Since there is no literature on monitoring CDS with SPC, we decided to use the traditionally defined three standard deviation control limits for identifying the threshold at which an alert change was potentially significant and warranted further investigation. There was no clinical backing to this decision, so the actual threshold at which alert frequency changes are significant will require additional examination. Further consideration into the design of alternatives within SPC include different types of charts, rate of alerts rather than absolute counts, thresholds for control lines, and methods for including data pre- and post-interventions.
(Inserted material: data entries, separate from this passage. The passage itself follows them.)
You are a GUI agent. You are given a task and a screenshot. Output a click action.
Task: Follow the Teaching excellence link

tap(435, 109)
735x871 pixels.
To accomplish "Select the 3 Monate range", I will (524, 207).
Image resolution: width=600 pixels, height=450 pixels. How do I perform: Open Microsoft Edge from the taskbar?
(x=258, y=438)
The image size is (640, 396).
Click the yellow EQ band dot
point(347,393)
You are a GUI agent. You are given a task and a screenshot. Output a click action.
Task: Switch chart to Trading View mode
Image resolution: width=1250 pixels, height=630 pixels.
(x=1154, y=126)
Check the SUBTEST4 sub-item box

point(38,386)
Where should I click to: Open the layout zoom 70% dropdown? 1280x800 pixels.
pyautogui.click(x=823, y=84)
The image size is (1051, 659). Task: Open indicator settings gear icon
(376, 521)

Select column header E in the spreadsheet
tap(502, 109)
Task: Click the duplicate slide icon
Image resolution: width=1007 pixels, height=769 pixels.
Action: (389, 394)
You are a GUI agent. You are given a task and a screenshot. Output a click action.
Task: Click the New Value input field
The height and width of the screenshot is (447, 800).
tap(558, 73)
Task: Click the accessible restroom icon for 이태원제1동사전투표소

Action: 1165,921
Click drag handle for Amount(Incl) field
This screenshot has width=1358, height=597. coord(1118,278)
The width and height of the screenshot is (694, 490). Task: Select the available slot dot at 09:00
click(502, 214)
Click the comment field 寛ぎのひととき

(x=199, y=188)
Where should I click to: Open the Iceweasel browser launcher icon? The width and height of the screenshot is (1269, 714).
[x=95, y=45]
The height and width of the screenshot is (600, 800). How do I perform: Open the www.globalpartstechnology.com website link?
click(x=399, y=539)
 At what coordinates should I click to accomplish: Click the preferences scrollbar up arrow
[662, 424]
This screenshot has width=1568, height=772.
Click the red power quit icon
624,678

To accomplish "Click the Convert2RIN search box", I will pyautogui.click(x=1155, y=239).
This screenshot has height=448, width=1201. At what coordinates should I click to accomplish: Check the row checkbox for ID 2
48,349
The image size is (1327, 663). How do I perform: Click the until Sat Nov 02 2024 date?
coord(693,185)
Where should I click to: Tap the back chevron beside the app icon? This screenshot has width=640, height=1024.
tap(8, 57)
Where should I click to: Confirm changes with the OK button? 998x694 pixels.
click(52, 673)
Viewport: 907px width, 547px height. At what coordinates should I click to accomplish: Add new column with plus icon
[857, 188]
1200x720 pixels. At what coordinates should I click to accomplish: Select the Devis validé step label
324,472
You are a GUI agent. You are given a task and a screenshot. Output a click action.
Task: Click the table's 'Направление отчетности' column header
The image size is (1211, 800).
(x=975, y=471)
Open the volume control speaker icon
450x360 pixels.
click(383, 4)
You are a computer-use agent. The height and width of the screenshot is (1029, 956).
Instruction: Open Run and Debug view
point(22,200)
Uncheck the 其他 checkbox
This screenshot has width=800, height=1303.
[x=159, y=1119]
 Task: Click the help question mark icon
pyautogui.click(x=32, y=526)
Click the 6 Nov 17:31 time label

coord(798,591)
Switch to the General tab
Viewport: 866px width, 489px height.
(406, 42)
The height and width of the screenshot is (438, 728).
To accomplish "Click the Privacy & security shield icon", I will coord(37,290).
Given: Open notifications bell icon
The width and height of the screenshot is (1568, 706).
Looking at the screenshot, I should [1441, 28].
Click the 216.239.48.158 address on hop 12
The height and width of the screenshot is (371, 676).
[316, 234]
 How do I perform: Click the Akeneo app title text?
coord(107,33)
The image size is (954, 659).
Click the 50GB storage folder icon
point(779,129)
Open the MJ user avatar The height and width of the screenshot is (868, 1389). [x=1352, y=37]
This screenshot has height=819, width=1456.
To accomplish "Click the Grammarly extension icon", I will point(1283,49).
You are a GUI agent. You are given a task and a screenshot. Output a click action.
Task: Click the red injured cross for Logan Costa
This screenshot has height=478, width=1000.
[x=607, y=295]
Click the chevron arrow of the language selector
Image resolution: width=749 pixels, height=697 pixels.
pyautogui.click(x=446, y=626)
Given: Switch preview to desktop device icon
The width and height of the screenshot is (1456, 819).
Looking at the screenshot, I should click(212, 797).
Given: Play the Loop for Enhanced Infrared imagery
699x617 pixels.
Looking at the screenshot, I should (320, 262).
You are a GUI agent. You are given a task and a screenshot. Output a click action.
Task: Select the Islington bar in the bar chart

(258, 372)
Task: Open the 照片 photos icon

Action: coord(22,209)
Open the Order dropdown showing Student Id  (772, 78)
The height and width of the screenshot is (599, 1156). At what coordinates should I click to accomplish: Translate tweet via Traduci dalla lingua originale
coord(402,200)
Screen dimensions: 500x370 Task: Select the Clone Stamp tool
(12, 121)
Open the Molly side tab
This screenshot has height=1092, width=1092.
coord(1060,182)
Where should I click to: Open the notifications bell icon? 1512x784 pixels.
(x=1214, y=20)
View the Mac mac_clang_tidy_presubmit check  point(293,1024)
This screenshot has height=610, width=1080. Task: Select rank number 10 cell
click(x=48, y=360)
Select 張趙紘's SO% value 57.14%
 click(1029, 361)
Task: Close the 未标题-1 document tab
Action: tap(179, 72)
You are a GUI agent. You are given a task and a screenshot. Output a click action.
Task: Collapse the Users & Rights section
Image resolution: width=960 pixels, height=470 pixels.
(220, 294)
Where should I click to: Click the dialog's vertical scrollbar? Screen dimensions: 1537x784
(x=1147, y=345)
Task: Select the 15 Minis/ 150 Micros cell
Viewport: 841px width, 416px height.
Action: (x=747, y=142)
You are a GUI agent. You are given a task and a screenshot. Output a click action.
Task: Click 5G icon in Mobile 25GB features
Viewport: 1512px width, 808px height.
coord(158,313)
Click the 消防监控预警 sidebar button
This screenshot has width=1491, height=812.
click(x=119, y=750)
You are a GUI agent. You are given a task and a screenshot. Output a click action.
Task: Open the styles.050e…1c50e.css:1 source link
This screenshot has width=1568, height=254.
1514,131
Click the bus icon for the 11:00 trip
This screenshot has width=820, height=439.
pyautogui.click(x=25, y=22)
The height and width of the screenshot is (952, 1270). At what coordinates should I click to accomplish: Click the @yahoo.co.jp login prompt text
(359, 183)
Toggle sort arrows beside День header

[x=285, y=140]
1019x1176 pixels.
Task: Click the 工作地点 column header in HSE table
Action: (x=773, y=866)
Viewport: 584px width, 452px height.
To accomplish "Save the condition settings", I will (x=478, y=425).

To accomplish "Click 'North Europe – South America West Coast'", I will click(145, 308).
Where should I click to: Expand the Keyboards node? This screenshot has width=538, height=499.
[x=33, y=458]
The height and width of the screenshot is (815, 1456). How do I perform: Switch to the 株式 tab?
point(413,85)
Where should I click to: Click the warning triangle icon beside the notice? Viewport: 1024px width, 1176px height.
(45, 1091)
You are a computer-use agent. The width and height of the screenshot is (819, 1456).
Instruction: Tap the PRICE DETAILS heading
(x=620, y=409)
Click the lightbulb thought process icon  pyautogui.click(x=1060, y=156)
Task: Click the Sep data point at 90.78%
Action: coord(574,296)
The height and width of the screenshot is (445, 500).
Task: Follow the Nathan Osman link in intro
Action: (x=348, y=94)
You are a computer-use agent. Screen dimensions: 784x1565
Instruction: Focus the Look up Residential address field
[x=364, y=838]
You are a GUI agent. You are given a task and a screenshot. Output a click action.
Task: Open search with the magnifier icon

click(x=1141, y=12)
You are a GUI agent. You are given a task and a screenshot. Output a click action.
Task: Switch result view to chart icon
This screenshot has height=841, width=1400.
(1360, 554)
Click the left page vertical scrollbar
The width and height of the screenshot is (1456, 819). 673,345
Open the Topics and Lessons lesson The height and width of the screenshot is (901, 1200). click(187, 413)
Also, automatic interpretation of SPC charts could be performed with built-in logic to explain shifts, trends, and runs in the data without the user providing any input. 13 While SPC was the method chosen for monitoring CDS in our study, other methods of performing this analysis also exist. This work would benefit from machine learning or artificial intelligence to remove the manual aspects of SPC and if allowed to process alert data in real-time with direct connection to data warehouses, then health systems could be notified of potentially abnormal alert behavior even more quickly. Lastly, alert frequency was the primary focus of our SPC chart dashboard, though this could be applied to examining alert override percentages or data specific to clinical role and specialty.
Limitations
This study was conducted post-implementation of the dashboard and limited to only 3 months. Future studies would benefit from a longer duration with more active adjustment of statistical significance thresholds. All investigated alerts during our studied timeframe were found to be due to recommendations for change in practice, so the potential impact of visualizations starting with identification of an alert and ending with code/process/system revision was not fully appreciated. Since no prior work has been done applying control charts to CDS, the appropriate thresholds at which a change should be considered significant have not previously been determined. Only three alerts met criteria for being provider-facing and exceeding the control limits, so adjustment of the thresholds for controls may be necessary. Lastly, only total alert counts were studied in this dashboard, but the ability to focus on other metrics such as rate of alert firing, alert override percentages, and alert engagement may also yield useful information.
Conclusion
While a substantial amount of research has been performed to characterize types of CDS alert malfunctions and provide recommendations for their prevention, very few solutions have been proposed as a method for detecting abnormalities once they have occurred. 3 SPC charting is a unique strategy to be applied to CDS and has proven effective in addressing other healthcare tasks. 19 Within the first 2 months of utilization, the CDS committee had already used the dashboard to identify and investigate several alerts that had drastic shifts in alert frequency. Review of these alerts found that recommendations for change in practice created the external influence that resulted in special cause variation in each circumstance. All of these alerts would have been overlooked had it not been for the dashboard clearly depicting atypical behavior. SPC is only one of many potential methods for addressing the gap in alert monitoring, and future research can advance this method with more specific thresholds, automatic interpretation, and new approaches such as machine learning.